Task directions
Quote the rows that begin with the line containing "You are a computer-use agent. This" and end with the line containing "Click the UK", including both of those lines.

Extracted data
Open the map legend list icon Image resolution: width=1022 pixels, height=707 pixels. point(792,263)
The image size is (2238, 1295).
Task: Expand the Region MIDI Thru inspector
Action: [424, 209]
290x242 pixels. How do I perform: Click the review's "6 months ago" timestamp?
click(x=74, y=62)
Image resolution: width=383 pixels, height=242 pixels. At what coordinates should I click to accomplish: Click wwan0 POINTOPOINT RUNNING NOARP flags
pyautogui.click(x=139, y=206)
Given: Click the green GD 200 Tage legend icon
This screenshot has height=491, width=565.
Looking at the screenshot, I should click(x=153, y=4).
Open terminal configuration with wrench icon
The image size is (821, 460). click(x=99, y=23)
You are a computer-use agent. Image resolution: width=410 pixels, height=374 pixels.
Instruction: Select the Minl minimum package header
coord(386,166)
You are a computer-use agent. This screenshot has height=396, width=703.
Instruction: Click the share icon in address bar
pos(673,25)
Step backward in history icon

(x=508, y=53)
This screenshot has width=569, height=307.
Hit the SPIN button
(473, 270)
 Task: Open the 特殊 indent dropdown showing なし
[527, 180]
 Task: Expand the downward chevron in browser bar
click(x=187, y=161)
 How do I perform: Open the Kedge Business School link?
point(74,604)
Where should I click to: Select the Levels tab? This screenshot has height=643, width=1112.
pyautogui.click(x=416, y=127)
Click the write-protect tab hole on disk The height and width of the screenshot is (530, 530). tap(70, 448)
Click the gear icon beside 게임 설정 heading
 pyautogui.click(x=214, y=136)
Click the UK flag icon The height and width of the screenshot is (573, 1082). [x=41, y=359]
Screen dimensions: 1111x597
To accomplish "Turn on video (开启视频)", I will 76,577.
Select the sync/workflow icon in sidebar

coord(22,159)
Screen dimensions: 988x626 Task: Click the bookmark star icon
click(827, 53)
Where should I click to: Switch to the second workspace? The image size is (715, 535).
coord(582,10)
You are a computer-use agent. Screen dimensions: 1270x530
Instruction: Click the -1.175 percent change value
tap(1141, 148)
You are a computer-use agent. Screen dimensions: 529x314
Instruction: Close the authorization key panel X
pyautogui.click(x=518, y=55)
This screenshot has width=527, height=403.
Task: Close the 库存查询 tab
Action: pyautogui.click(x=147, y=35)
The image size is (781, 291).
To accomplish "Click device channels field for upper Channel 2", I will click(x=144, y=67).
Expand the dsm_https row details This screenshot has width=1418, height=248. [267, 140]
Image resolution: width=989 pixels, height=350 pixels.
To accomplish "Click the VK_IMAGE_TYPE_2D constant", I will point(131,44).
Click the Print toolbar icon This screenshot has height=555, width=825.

Exercise result
You are a computer-use agent. This screenshot has height=396, width=703.
Instruction: Click the share icon in address bar
pos(673,25)
Step backward in history icon

(x=508, y=53)
This screenshot has width=569, height=307.
Hit the SPIN button
(473, 270)
 Task: Open the 特殊 indent dropdown showing なし
[527, 180]
 Task: Expand the downward chevron in browser bar
click(x=187, y=161)
 How do I perform: Open the Kedge Business School link?
point(74,604)
Where should I click to: Select the Levels tab? This screenshot has height=643, width=1112.
pyautogui.click(x=416, y=127)
Click the write-protect tab hole on disk The height and width of the screenshot is (530, 530). tap(70, 448)
Click the gear icon beside 게임 설정 heading
 pyautogui.click(x=214, y=136)
Click the UK flag icon The height and width of the screenshot is (573, 1082). [x=41, y=359]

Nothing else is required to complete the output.